Points within the epsilon-tube incur no loss. Support vectors lie on or outside the tube.

Kernel PCA

Apply PCA in the kernel-induced feature space without explicit mapping.

Compute kernel matrix K_ij = K(x_i, x_j)
Center the kernel matrix: K_c = K - 1_n K - K 1_n + 1_n K 1_n
Eigendecompose K_c = V Lambda V^T
Project: z_k(x) = sum_i alpha_i^k K(x_i, x)

This captures non-linear structure that linear PCA misses (e.g., concentric circles).

Reproducing Kernel Hilbert Space (RKHS)

A Hilbert space H of functions with kernel K such that:

Reproducing property: f(x) = <f, K(x, .)>_H for all f in H
Representer theorem: the minimizer of any regularized empirical risk in RKHS has the form:

f*(x) = sum_{i=1}^{n} alpha_i * K(x_i, x)

This guarantees that kernel methods need only store n coefficients, regardless of the (possibly infinite) dimensionality of the feature space.

RKHS Norm and Regularization

The RKHS norm ||f||_H controls function complexity.

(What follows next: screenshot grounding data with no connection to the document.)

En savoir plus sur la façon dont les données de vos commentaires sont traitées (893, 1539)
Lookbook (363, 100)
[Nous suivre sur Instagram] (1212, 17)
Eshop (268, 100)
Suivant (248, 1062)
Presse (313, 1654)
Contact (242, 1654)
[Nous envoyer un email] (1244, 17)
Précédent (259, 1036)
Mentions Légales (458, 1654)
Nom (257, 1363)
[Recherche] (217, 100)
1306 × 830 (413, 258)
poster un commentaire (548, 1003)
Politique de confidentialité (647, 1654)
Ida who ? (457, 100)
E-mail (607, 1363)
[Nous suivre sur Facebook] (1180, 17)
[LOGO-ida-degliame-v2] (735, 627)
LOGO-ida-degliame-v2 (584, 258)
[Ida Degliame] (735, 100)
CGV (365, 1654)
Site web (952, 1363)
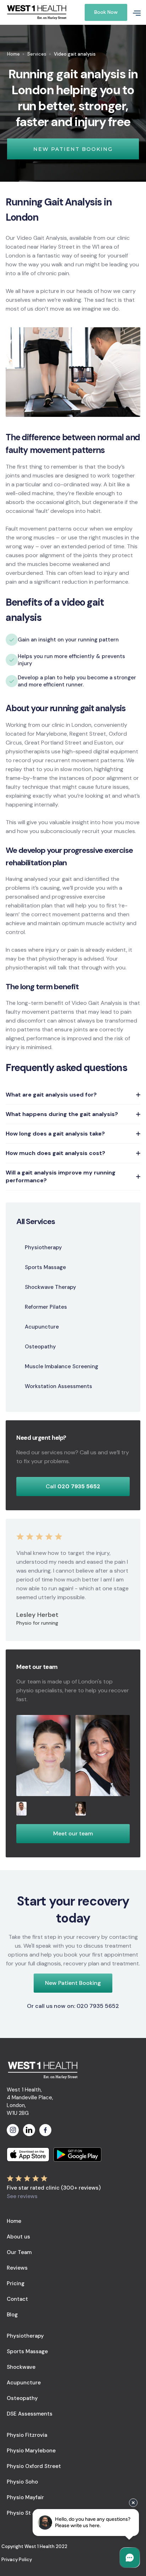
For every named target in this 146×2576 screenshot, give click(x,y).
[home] (42, 12)
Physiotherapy (25, 2335)
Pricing (15, 2283)
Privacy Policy (16, 2560)
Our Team (19, 2252)
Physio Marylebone (31, 2450)
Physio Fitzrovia (27, 2435)
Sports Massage (27, 2351)
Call (73, 1486)
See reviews (22, 2196)
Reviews (17, 2267)
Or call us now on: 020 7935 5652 (73, 2006)
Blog (12, 2314)
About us (18, 2236)
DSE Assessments (29, 2413)
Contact (17, 2299)
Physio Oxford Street (34, 2466)
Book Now (106, 12)
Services (36, 54)
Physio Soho (22, 2481)
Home (13, 54)
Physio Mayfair (25, 2497)
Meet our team (73, 1833)
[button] (134, 12)
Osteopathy (22, 2398)
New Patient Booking (73, 1983)
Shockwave (21, 2367)
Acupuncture (24, 2382)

Kernel ridge regression:

Minimize: (1/n) sum(y_i - f(x_i))^2 + lambda * ||f||_H^2
Solution: alpha = (K + n*lambda*I)^{-1} y

Practical Considerations

Aspect	Guidance
Kernel choice	Start with RBF; linear for high-dim sparse data
C tuning	Cross-validate over log scale: 10^{-3} to 10^3
gamma tuning	Try 1/d, then cross-validate on log scale
Scaling	Always standardize features before kernel methods
Large n	SVMs scale O(n^2)--O(n^3); use linear SVM or approx kernels
Multi-class	One-vs-One (n_classes*(n_classes-1)/2 classifiers) or One-vs-All

Kernel Approximation for Scalability

For large datasets, approximate the kernel with random features (Rahimi & Recht, 2007):

K(x, z) ~ z(x)^T z(z)   where z(x) in R^D, D << n

For RBF: z(x) = sqrt(2/D) * cos(Wx + b) with W sampled from N(0, gamma*I).

This converts a kernel method into a linear method on D-dimensional features, enabling SGD training.